Please repeat exactly the lines below from the line with "Click the pointing-down hand emoji" to the line with "Task: Click blank", including both, and leave out every picture.

Collection entries

━━━━━━━━━━━━━━━━━━━━━━━━━━━━━━

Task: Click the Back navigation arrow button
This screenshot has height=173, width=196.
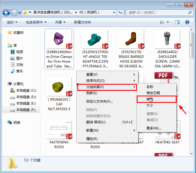Action: pyautogui.click(x=6, y=13)
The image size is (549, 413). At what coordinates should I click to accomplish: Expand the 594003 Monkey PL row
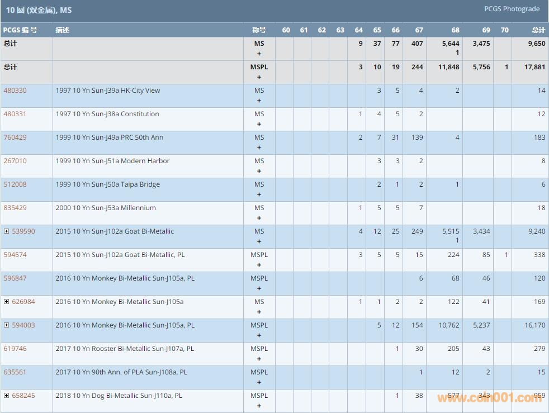point(7,325)
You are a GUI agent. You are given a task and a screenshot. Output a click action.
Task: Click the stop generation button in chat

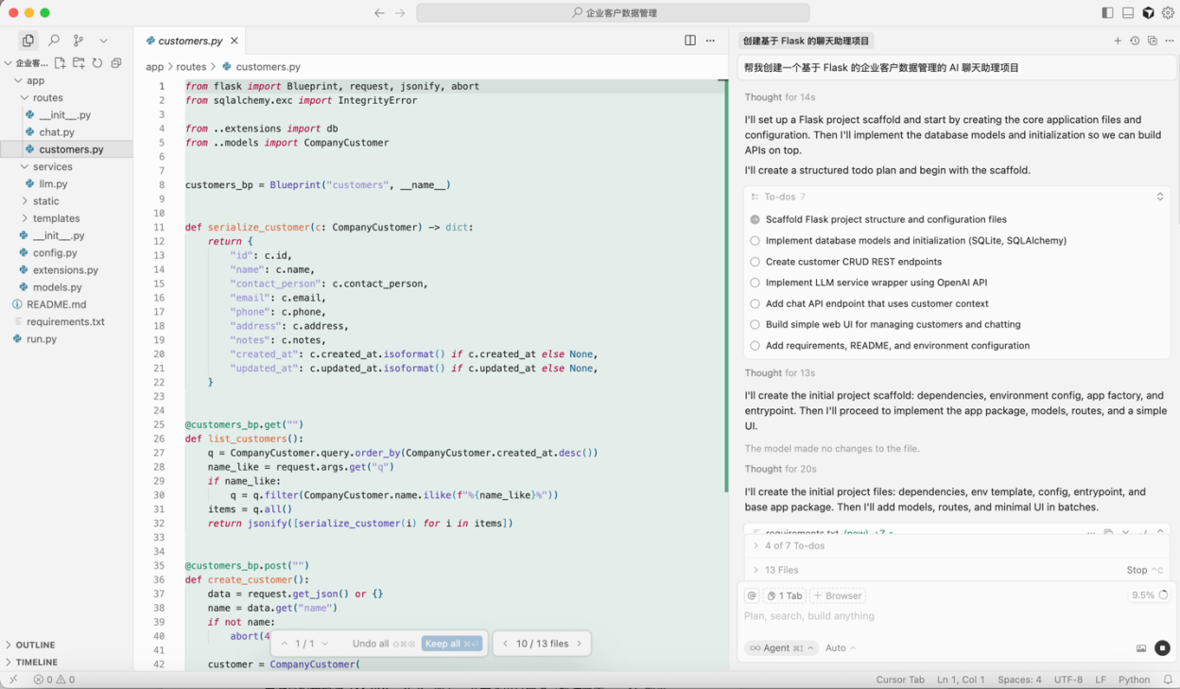coord(1162,648)
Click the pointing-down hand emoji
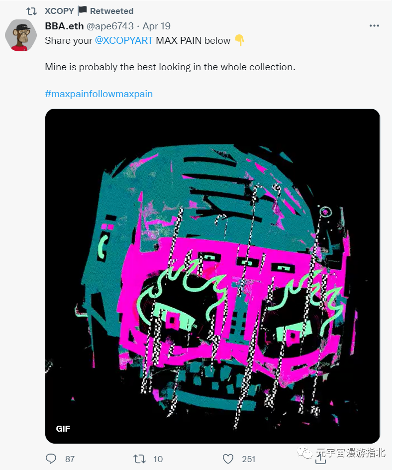Viewport: 398px width, 470px height. click(x=240, y=40)
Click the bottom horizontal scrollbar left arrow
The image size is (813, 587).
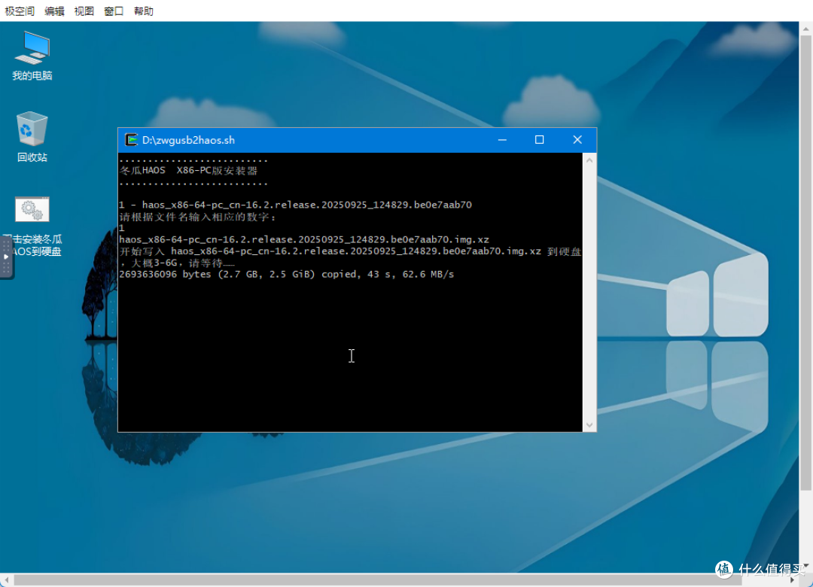pos(6,580)
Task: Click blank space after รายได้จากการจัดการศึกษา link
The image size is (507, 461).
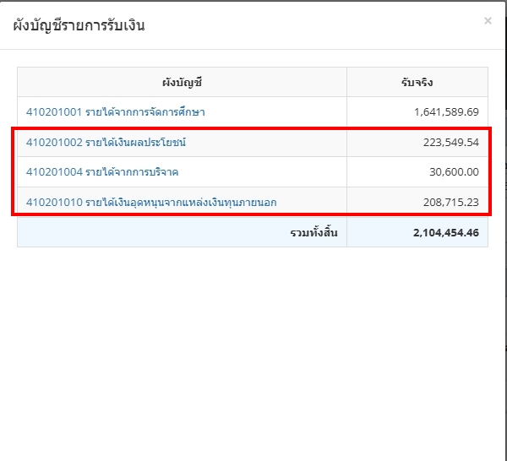Action: pyautogui.click(x=275, y=112)
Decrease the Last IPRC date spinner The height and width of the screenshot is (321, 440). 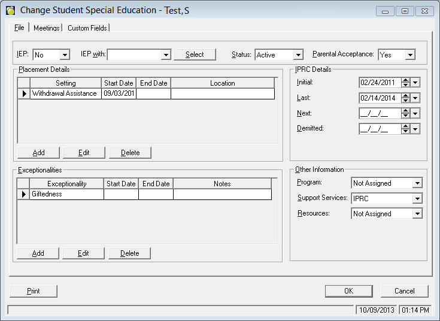pyautogui.click(x=405, y=101)
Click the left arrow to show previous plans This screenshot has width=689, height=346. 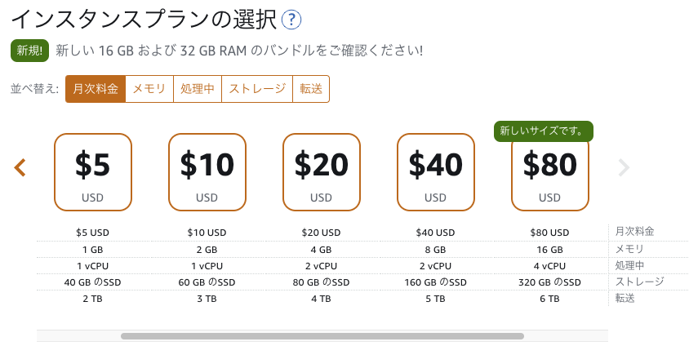[20, 168]
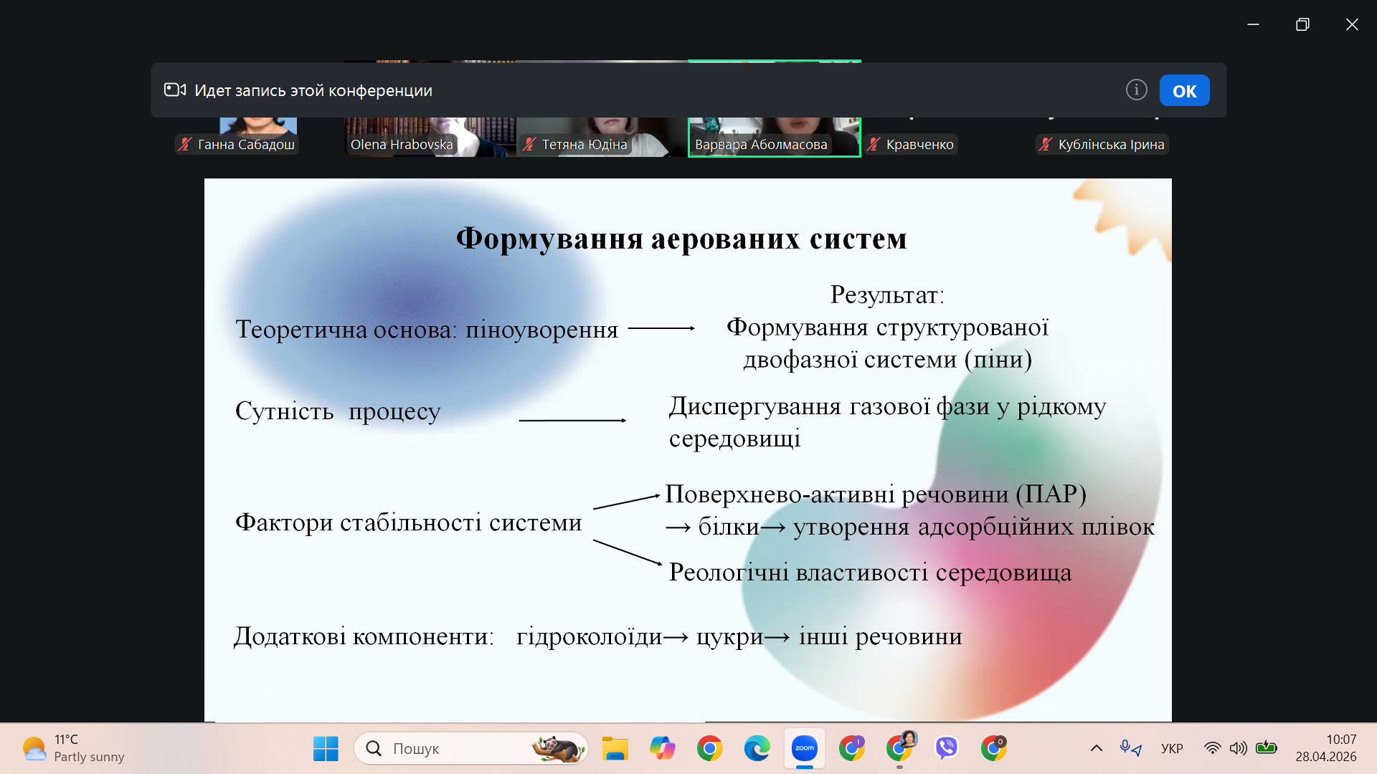Click OK on the recording notification
Image resolution: width=1377 pixels, height=774 pixels.
tap(1184, 91)
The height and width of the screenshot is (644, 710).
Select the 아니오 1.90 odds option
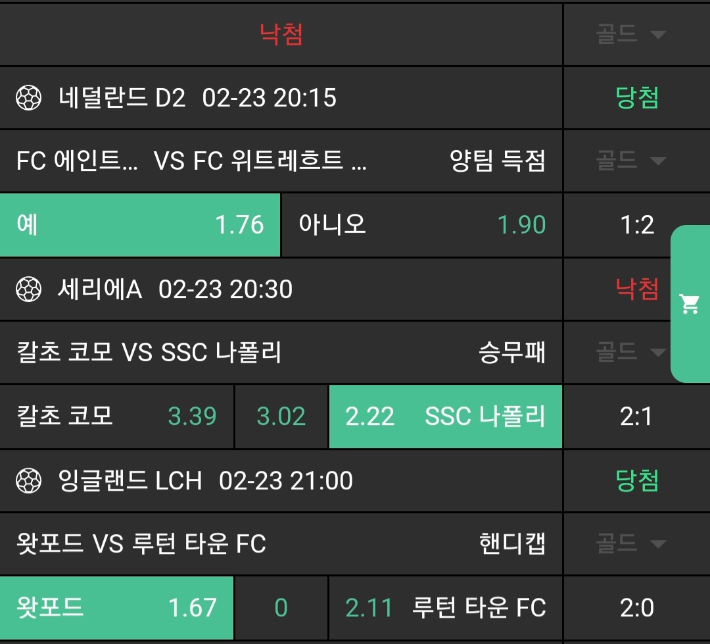(421, 225)
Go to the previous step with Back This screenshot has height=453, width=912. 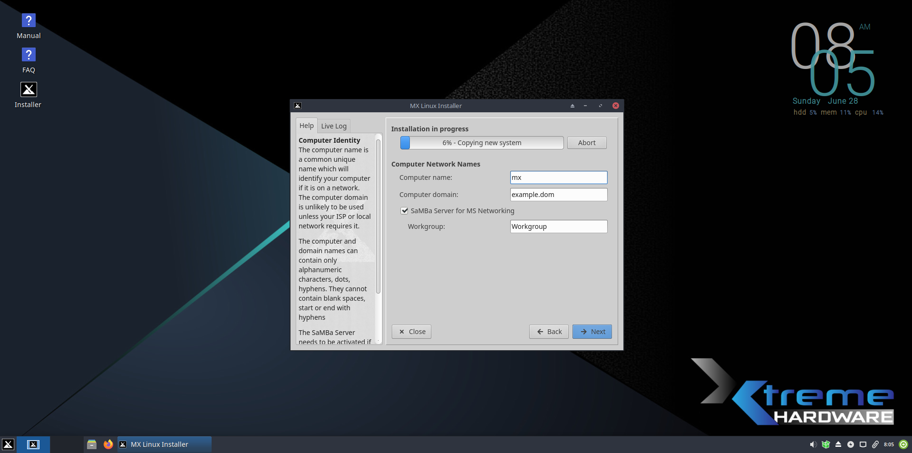[x=549, y=332]
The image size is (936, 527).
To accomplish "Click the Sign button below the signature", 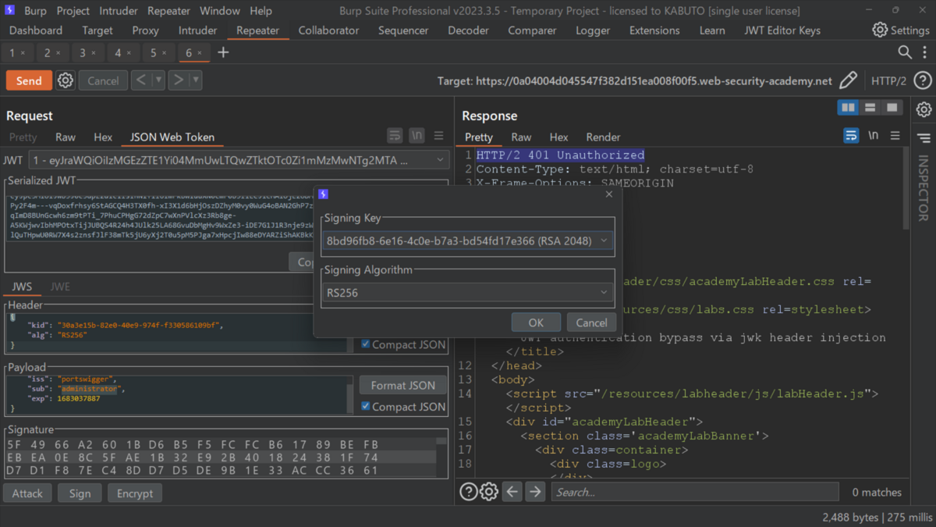I will coord(79,493).
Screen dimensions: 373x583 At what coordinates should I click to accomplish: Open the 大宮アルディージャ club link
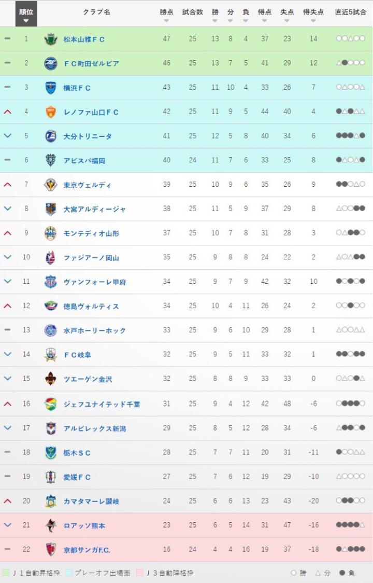coord(94,209)
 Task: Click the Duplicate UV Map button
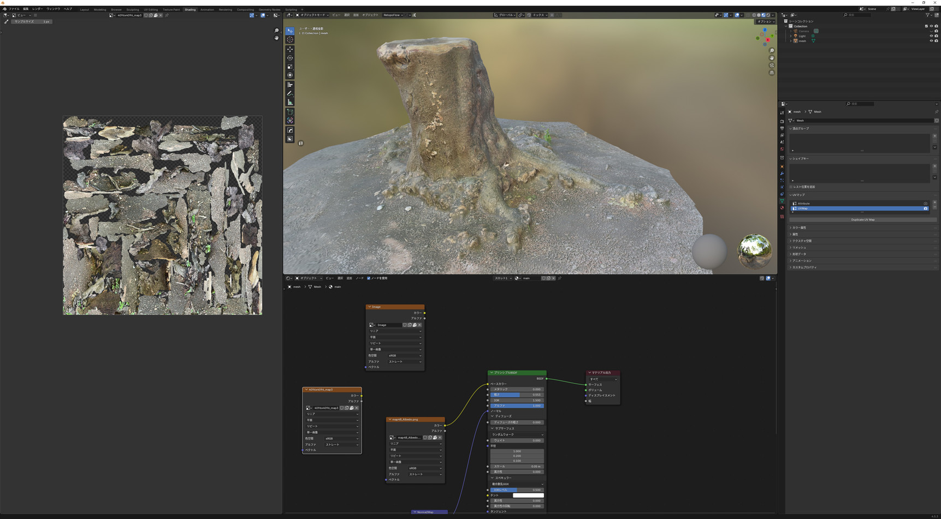[862, 220]
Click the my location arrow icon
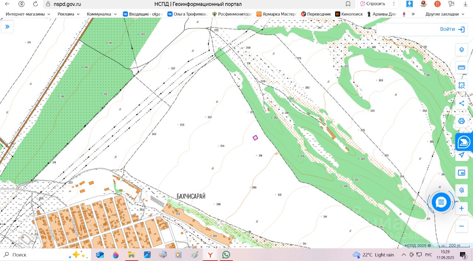Viewport: 473px width, 261px height. tap(461, 155)

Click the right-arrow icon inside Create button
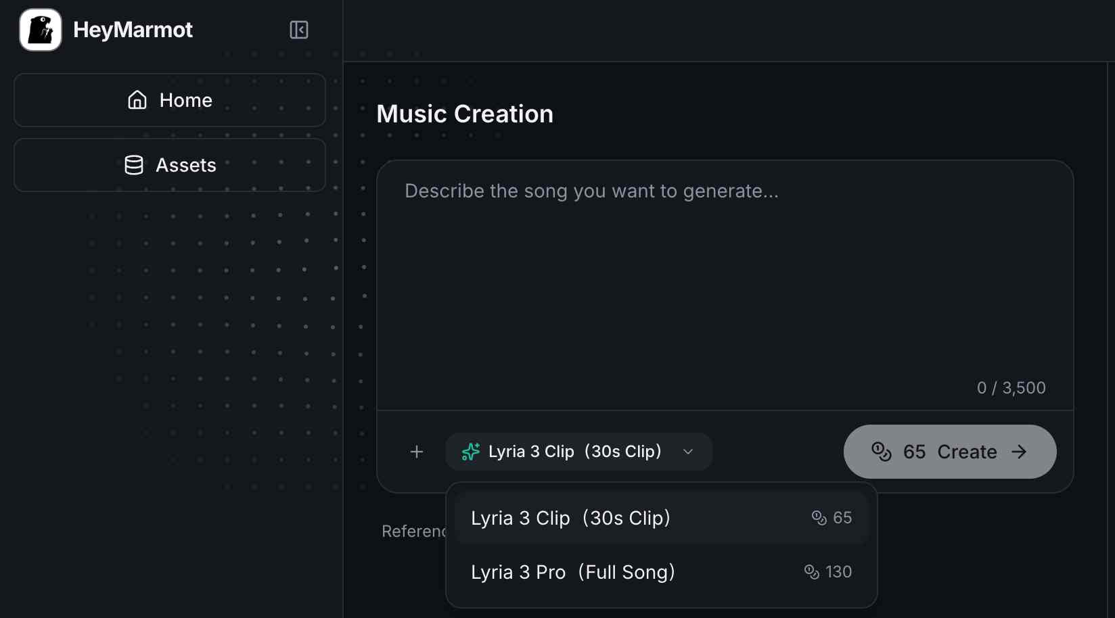tap(1020, 452)
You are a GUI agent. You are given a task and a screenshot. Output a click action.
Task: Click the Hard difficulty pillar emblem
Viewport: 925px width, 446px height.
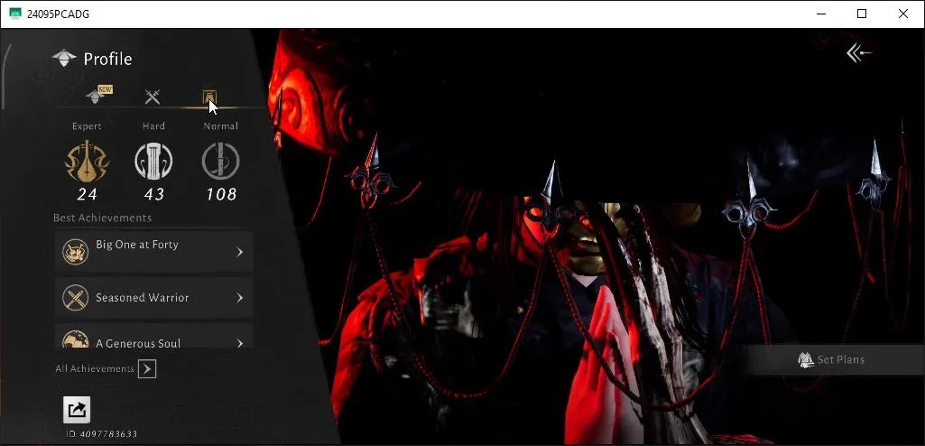153,162
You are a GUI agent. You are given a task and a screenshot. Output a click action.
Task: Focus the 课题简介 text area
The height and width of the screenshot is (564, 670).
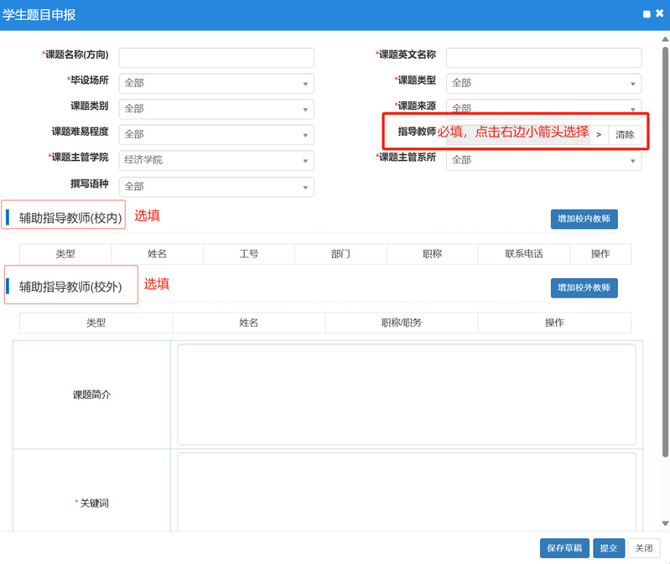point(406,395)
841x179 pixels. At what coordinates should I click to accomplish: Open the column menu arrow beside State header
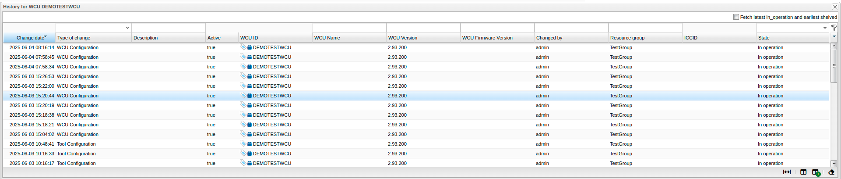pyautogui.click(x=834, y=37)
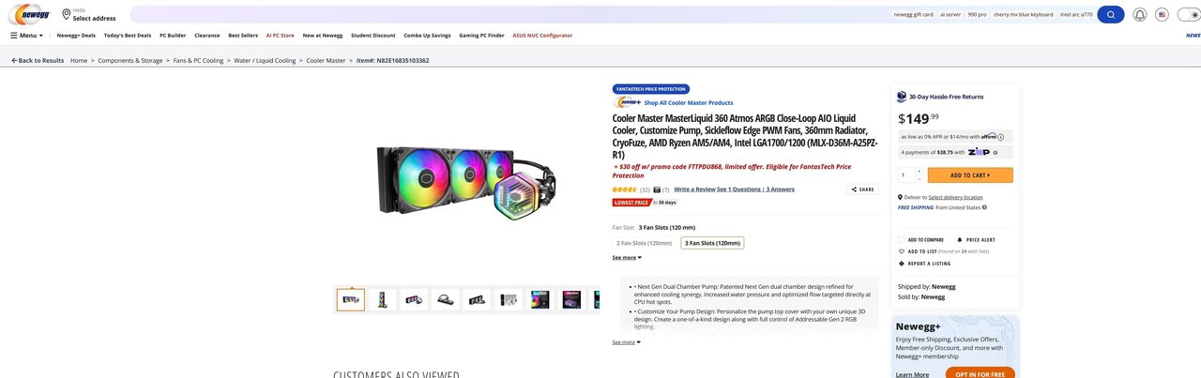Screen dimensions: 1201x378
Task: Increase quantity with the up arrow
Action: (920, 172)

━━━━━━━━━━━━━━━━━━━━━━━━━━━━━━

» **Exercise solution**:
Click the pointing-down hand emoji
Viewport: 398px width, 470px height. click(x=240, y=40)
Click the bottom horizontal scrollbar left arrow
The image size is (813, 587).
pos(6,580)
Task: Click blank space after รายได้จากการจัดการศึกษา link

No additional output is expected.